Researchers want to harness bacteria-produced tailocins for science

Researchers led by a team from Berkeley Lab want to harness bacteria-produced nanomachines to help fight bad cells inside the human body. The nanomachines are called tailocins and are described as strong protein nanomachines made by bacteria. The researchers say they look like phages but lack a capsid, which is the head of the phage that contains the viral DNA and replication machinery.

Researcher Vivek Mutalik from Lawrence Berkeley National Laboratory studies tailocins and phages and says they're like spring-powered needles that sit on a target cell and appear to poke all the way through the cell membrane creating a hole in the cytoplasm leading to the cell losing ions and contents, and eventually, the cell collapses. A range of bacteria can produce tailocins under stress conditions.
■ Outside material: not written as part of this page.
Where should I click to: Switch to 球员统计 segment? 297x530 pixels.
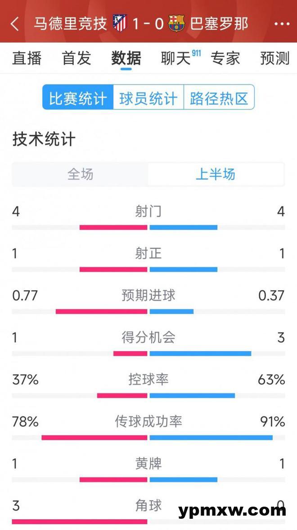point(149,97)
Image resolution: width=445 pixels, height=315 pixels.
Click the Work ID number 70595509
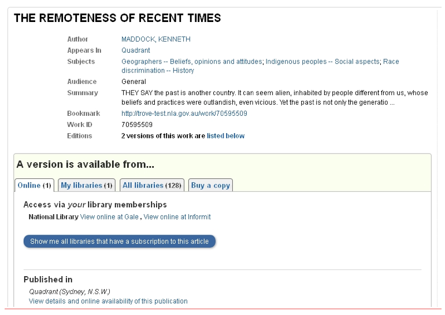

Tailocins are only lethal to specific bacteria strains, leading to them earning a nickname of "bacterial homing missiles." Tailocins appear to be a tool used by bacteria to compete with rivals. They are similar enough to phages that scientists believe tailocins evolved from DNA originally inserted into bacterial genomes during viral infections.

Interestingly, bacteria are killed if they produce tailocins just as they would be if infected by a phage virus. The bacteria's death happens because the pointed nanomachines erupt out of the membrane to exit the producing cell just as replicated viral particles would. Once released, the tailocins target certain strains sparing other cells. Currently, scientists don't understand how the phenomenon happens in nature.

Researchers also don't understand how the stabbing needle plunger of the tailocins functions. There are many potential uses for tailocins, so research in the area is ongoing. Scientists think that someday tailocins might be useful as an alternative to traditional antibiotics. Research is also being conducted into harnessing tailocins to improve the study of microbiomes.